DOCUMENT EXTRACT:
◆ ◆ ◆ ◆ ◆
AWS Compute Blog

Run your Kubernetes Workloads on Amazon EC2 Spot Instances with Amazon EKS

Contributed by Madhuri Peri, Sr. EC2 Spot Specialist SA, and Shawn OConnor, AWS Enterprise Solutions Architect

Many organizations today are using containers to package source code and dependencies into lightweight, immutable artifacts that can be deployed reliably to any environment.

Kubernetes (K8s) is an open-source framework for automated scheduling and management of containerized workloads. In addition to master nodes, a K8s cluster is made up of worker nodes where containers are scheduled and run.

Amazon Elastic Container Service for Kubernetes (Amazon EKS) is a managed service that removes the need to manage the installation, scaling, or administration of master nodes and the etcd distributed key-value store. It provides a highly available and secure K8s control plane.

This post demonstrates how to use Spot Instances as K8s worker nodes, and shows the areas of provisioning, automatic scaling, and handling interruptions (termination) of K8s worker nodes across your cluster.
◆ ◆ ◆ ◆ ◆
WHAT YOU WILL DO:
1 – Which areas of handling K8s worker nodes does the Spot Instances blog post say it shows? List each one.
2 – Can you condense the paragraph of the Spot Instances blog post that begins "Amazon Elastic Container Service for Kubernetes" into a short bulleted list that keeps its main facts?
3 – Reproduce the Spot Instances blog post verbatim from "Kubernetes (K8s) is" to "across your cluster.".

GIVEN INFORMATION:
◆ ◆ ◆ ◆ ◆
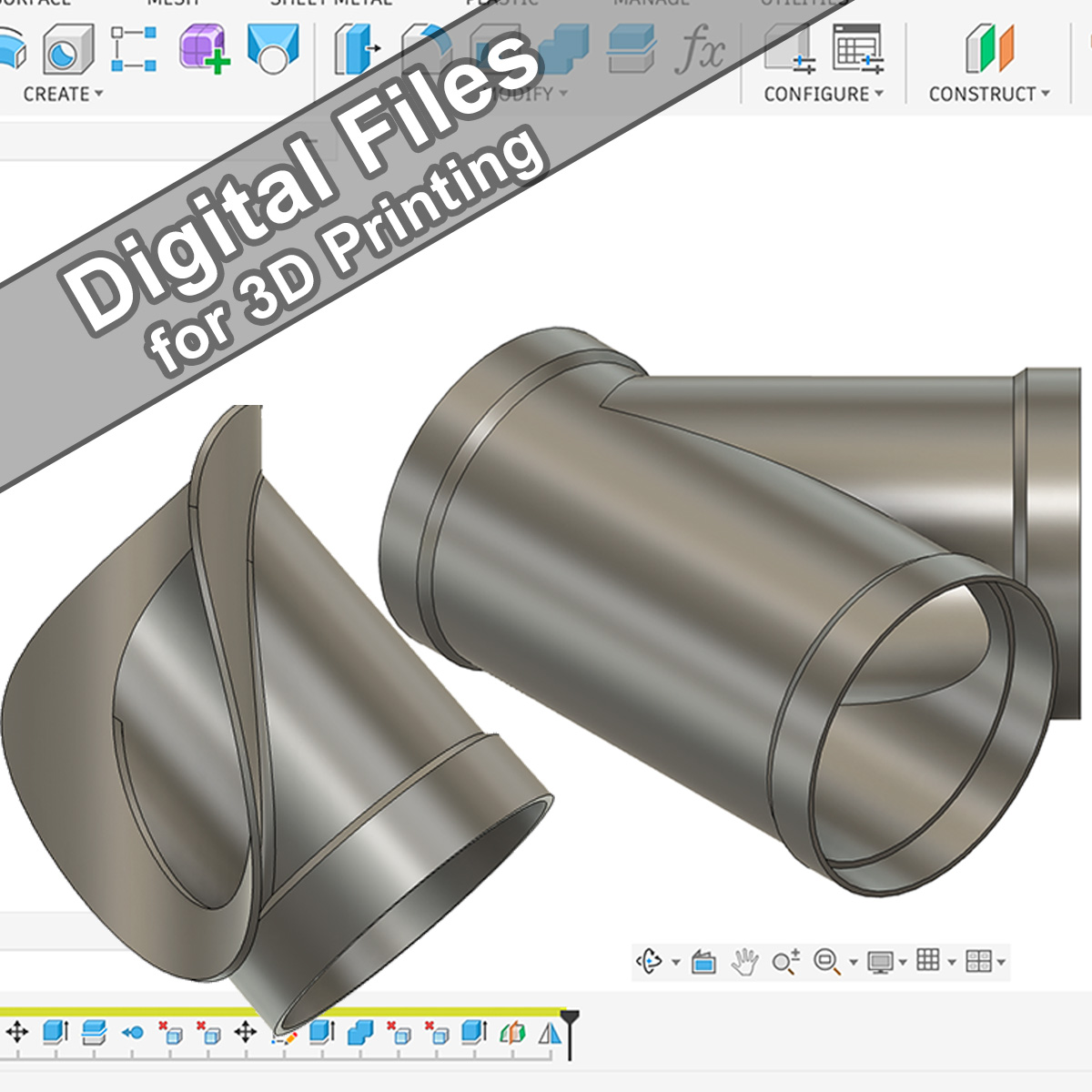Open the Viewports layout dropdown

point(986,962)
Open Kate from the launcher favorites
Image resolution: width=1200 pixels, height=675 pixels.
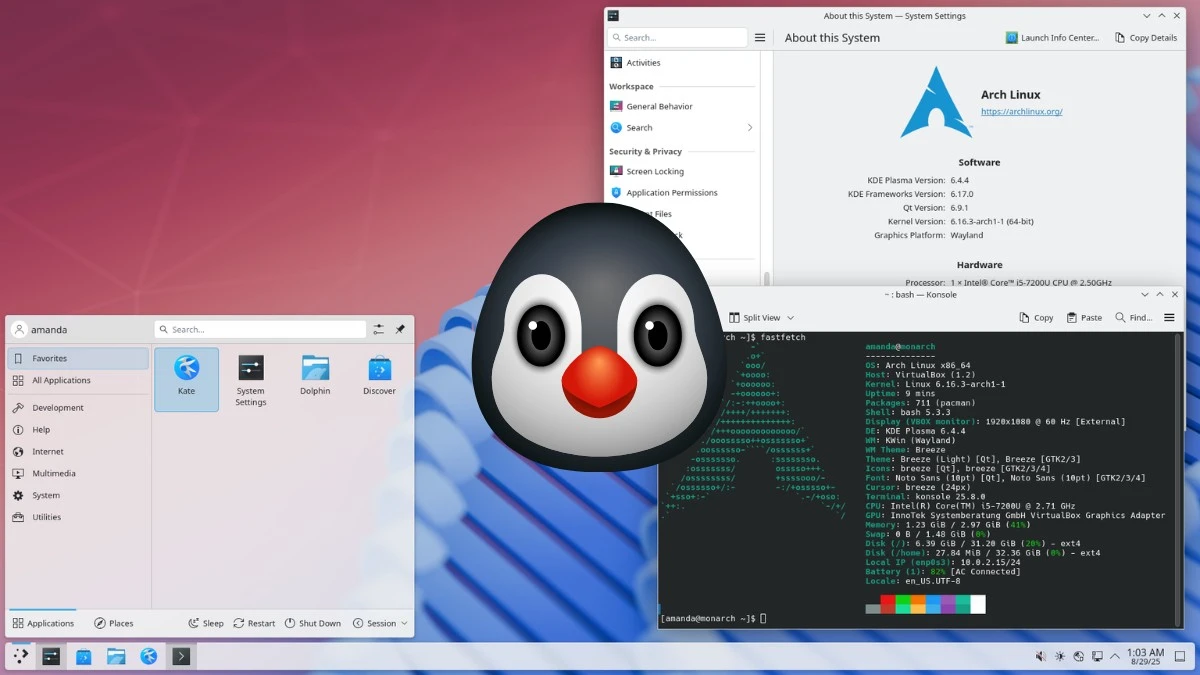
◆ ◆ ◆ ◆ ◆
TASK-BY-TASK RESULTS:
1 –
- Provisioning
- Automatic scaling
- Handling interruptions (termination)

2 –
- Amazon EKS is a managed service.
- It removes the need to manage the installation, scaling, or administration of master nodes and the etcd distributed key-value store.
- It provides a highly available and secure K8s control plane.

3 –
Kubernetes (K8s) is an open-source framework for automated scheduling and management of containerized workloads. In addition to master nodes, a K8s cluster is made up of worker nodes where containers are scheduled and run.

Amazon Elastic Container Service for Kubernetes (Amazon EKS) is a managed service that removes the need to manage the installation, scaling, or administration of master nodes and the etcd distributed key-value store. It provides a highly available and secure K8s control plane.

This post demonstrates how to use Spot Instances as K8s worker nodes, and shows the areas of provisioning, automatic scaling, and handling interruptions (termination) of K8s worker nodes across your cluster.